Wilson chega do vão e vê Lin diante do corpo de Antônio destruído no chão.
- Você está preso Lin, venha comigo!

15

A rua que era calma se transformou num caos. Policiais, viaturas, jornalistas e muito barulho. Prisões são efetuadas. Mel orienta os agentes e lá no último andar Lin continua frente a frente com Wilson e tendo Antônio caído a seus pés.
- Ande com as mãos para cima. - diz com a pistola apontada. - não tem como escapar, você está cercado.
- O verdadeiro bandido é ele!
- Sei que você teve sua família destruída por ele, mas você cometeu crimes também, venha comigo, não me obrigue a atirar.
Lin gira os calcanhares de maneira ameaçadora. Agora Wilson redobra sua atenção . Agora realmente a coisa ficou estreita. O investigador tem a sua frente um homem que derrubou sozinho vários agentes armados usando apenas sua habilidade como praticante de kung fu. Para ele nada é muito difícil, ou complicado. Ele seria capaz de desarmar Wilson e sair ileso do prédio.
- Não faça nenhuma besteira Lin, se entregue.
Lin caminha na direção do policial com a arma apontada para ele quando de repente o chinês sente uma dor aguda em sua panturrilha. Antônio mesmo deitado conseguiu sacar um punhal escondido em seu tornozelo e cravá-lo na batata da perna de Lin que cai. Quando o mafioso vai aplicar o que seria o golpe fatal, Wilson atira contra a cabeça de Antônio que morre na hora. Lin olha e respira aliviado para Wilson.
- Já chega Lin, venha, será melhor para você.
Lin abaixa a cabeça contendo seu pranto. Sua vingança foi completa. Antônio está morto. Na saída do prédio ele vislumbra um mar de viaturas com suas luzes azuis e vermelhas. Algemado com as mãos para trás e com Wilson o conduzindo, ele sabe que passará um bom tempo na tranca, enjaulado e que terá tempo o suficiente para pensar em tudo que fez até agora. Valeu mesmo a pena tudo isso? Carla e Douglas ficariam felizes em vê-lo assim, preso? Lin olha e vê a policial negra se aproximando do loiro cabeludo.
- Fez um bom trabalho!
O chinês entra na viatura ainda em tempo de ver o corpo de Antônio sendo retirado. Os flashs das máquinas enlouquecidas iluminam o cadáver coberto por um saco preto. Tudo resolvido? Ele acha que sim.

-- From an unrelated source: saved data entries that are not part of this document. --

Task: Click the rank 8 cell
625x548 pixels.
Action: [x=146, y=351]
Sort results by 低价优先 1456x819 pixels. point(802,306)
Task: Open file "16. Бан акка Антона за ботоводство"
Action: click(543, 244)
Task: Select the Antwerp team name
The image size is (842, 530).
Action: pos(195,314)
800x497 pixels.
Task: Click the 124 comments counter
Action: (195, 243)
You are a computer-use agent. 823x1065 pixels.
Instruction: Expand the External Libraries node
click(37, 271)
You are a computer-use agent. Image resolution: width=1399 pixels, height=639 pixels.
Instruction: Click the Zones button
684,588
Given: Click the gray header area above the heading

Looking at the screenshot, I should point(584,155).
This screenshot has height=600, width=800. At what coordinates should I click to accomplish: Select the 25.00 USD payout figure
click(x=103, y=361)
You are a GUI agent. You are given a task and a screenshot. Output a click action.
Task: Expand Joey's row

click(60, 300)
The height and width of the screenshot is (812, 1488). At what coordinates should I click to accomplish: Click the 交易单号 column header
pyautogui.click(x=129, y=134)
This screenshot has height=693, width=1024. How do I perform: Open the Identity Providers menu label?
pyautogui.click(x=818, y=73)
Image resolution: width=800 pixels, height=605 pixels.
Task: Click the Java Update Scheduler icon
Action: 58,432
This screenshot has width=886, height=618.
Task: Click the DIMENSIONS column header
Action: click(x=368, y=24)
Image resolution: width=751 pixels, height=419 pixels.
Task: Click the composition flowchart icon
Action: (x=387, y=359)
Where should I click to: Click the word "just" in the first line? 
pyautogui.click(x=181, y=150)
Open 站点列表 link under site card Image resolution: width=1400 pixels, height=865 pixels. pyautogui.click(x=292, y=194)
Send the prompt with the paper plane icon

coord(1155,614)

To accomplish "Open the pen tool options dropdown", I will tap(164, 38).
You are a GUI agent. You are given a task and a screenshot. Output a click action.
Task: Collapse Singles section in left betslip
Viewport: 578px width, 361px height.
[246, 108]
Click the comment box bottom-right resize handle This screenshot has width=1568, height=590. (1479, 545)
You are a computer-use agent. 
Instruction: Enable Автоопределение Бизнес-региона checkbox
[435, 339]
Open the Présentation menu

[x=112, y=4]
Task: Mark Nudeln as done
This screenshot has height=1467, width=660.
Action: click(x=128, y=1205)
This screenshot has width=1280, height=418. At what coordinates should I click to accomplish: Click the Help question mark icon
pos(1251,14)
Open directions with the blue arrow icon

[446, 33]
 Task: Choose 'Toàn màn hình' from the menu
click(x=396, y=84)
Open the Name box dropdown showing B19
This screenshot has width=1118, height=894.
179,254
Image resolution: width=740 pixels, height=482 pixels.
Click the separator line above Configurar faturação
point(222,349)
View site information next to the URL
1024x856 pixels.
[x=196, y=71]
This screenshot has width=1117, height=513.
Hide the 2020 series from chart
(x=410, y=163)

Café, a bebida mais consumida no mundo, ideal encerrar um caso. Mel e Wilson tomam relaxados num bar singelo ali próximo. Em primeira instância eles apenas conversam sobre Lin e Antônio, mas depois tudo mudou, o papo agora é sobre o incio do namoro, ou se ele acontecerá realmente. Para Wilson, encarar um mestre de kung fu e um perigoso mafioso não o deixaram tão tenso quanto o sim ou o não de uma garota. Os olhares se cruzam.
- Quer saber realmente como será a nossa história daqui pra frente? - disse Mel adoçando o café.
- Sim! - deixa a xícara e entrelaça os dedos. - gostaria muito.
- Você é um homem encantador, Wilson, sempre me ajudou nos momentos difíceis, sempre me apoiou e me levantou quando eu mais precisava, agora me responda uma pergunta. - Wilson abre mais os olhos. - como ficar longe de um cara como você?
- Isso é um sim?
- Positivo e operante, agente Wilson.
O beijo sela tudo. Seja ele curto ou longo como o de Mel e Wilson.